Now the Court really does, and I would encourage you to read this decision, it’s a little bit longer and you can kind of skip through some of the analysis where the Court just literally lists all of the decisions on which it’s basing its case, but it talks about the fact that there’s very little case law on the legality of geofence warrants, and it seems like that was really the judge’s motivation for authoring this rich decision was to provide some basis for that.

The Court notes that there are only four decisions that the Court found where a geofence warrant was denied. And the Court really then goes into some statistics about the use of mobile phones and location information that’s very crucial and critical for you to be considering whether you’re in the criminal or the civil context.

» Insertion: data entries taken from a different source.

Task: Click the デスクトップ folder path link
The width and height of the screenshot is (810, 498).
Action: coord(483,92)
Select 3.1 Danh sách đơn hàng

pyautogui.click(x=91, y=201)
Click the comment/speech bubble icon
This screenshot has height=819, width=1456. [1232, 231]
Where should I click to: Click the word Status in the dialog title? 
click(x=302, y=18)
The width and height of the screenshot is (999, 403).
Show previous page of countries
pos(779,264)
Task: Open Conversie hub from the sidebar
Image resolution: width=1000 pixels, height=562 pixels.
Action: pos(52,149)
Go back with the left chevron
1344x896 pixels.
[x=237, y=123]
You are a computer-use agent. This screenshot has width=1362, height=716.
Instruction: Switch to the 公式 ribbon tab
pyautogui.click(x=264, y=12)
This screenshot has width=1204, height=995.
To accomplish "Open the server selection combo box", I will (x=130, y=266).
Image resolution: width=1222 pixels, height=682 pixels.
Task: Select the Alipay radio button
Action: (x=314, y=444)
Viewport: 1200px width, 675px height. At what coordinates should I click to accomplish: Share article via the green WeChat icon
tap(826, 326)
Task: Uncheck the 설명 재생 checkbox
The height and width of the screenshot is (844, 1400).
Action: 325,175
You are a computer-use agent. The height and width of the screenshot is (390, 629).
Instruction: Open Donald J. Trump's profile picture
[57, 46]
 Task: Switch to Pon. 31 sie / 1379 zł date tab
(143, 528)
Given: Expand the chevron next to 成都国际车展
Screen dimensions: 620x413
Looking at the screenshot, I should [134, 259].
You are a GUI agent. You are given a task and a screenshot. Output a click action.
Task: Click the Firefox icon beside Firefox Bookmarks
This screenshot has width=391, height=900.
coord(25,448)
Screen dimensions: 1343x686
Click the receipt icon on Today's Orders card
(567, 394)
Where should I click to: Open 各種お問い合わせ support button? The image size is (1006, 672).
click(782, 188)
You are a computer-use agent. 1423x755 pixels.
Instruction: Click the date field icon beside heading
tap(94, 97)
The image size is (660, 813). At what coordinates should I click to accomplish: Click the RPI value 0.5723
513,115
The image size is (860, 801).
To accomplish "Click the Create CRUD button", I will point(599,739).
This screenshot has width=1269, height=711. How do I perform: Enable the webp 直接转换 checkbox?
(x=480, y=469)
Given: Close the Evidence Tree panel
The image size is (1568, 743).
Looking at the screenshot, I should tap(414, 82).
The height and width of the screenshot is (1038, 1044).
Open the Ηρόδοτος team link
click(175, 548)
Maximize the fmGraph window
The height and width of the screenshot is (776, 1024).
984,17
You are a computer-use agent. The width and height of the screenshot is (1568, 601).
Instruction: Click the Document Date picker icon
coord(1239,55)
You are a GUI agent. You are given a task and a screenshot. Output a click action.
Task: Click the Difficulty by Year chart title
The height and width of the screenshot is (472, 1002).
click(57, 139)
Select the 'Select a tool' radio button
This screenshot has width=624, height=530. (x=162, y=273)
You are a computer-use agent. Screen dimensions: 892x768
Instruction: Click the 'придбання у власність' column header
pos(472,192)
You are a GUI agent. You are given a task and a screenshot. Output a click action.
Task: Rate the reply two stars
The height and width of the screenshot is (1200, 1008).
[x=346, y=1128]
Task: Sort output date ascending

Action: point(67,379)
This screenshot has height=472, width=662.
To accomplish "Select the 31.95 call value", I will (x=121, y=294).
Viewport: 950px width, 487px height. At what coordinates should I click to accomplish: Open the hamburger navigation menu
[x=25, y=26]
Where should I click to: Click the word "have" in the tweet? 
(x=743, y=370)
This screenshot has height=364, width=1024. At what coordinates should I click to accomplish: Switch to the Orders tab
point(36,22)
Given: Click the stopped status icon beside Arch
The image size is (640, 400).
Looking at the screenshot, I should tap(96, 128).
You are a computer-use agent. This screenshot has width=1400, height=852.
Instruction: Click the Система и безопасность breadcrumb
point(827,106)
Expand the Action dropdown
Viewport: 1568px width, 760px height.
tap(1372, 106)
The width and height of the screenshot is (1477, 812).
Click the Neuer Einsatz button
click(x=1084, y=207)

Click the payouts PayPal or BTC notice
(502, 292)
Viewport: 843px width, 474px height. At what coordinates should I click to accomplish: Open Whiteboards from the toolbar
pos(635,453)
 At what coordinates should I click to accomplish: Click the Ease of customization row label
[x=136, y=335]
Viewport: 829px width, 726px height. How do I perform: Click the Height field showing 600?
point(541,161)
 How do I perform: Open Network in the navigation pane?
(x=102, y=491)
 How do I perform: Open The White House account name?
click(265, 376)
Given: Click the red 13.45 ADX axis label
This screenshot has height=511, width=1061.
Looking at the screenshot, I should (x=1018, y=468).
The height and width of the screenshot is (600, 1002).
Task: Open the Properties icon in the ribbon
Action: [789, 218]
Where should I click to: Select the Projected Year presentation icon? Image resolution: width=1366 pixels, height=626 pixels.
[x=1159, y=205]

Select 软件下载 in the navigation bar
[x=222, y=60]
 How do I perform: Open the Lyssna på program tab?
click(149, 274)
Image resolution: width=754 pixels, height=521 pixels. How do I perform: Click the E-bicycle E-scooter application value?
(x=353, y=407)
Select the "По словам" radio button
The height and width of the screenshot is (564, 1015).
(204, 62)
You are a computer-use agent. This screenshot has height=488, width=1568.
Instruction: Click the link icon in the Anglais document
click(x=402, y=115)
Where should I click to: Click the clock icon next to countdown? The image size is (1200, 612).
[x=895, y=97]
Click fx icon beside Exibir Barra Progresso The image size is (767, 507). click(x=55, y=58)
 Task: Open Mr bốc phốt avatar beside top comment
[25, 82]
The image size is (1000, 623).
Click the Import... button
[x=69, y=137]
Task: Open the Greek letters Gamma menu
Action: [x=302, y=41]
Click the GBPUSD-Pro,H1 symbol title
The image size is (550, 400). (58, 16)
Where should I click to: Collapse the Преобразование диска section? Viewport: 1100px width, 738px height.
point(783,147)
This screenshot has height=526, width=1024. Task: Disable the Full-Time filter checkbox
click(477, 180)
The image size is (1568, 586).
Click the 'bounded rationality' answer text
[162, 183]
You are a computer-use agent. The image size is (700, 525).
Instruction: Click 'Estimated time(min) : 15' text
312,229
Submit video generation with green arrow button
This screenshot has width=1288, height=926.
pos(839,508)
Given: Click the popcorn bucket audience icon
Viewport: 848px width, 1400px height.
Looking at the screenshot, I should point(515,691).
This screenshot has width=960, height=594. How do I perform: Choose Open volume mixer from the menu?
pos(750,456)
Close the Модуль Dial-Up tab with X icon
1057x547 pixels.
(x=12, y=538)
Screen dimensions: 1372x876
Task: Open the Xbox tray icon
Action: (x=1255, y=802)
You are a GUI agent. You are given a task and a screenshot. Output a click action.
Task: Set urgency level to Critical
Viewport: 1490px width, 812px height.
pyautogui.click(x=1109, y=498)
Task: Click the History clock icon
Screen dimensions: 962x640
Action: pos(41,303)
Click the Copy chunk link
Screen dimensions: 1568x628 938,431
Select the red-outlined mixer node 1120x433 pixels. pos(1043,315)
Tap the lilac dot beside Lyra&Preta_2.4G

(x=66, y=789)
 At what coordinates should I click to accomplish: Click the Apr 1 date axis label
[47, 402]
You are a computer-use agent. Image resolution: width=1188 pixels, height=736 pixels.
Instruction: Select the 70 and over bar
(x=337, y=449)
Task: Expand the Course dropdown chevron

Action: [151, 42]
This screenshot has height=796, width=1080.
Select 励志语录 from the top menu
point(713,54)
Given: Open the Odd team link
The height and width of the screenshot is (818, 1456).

According to a recent report, this is part of the Court’s opinion, Google received over 11,554 geofence warrants in 2020. That’s up from 982 in 2018, and as of August 2021, they comprised nearly a quarter of all of the warrants served on Google. Each of those warrants was authorized by a judge. According to the Court, it would appear that many more geofence warrants are being granted by courts than are being denied.

Now, this application was made on October 6th. On October 13th, 2021, the Court granted the geofence warrant application at issue from the federal government in this case. And again, this decision that we’re talking about today really explains the Court’s basis for that as to why it was granted and also adds to the limited federal case law discussing the legality of such warrants. Really, this is the judge’s opportunity to start to create a better body of case law around the legality of geofence warrants.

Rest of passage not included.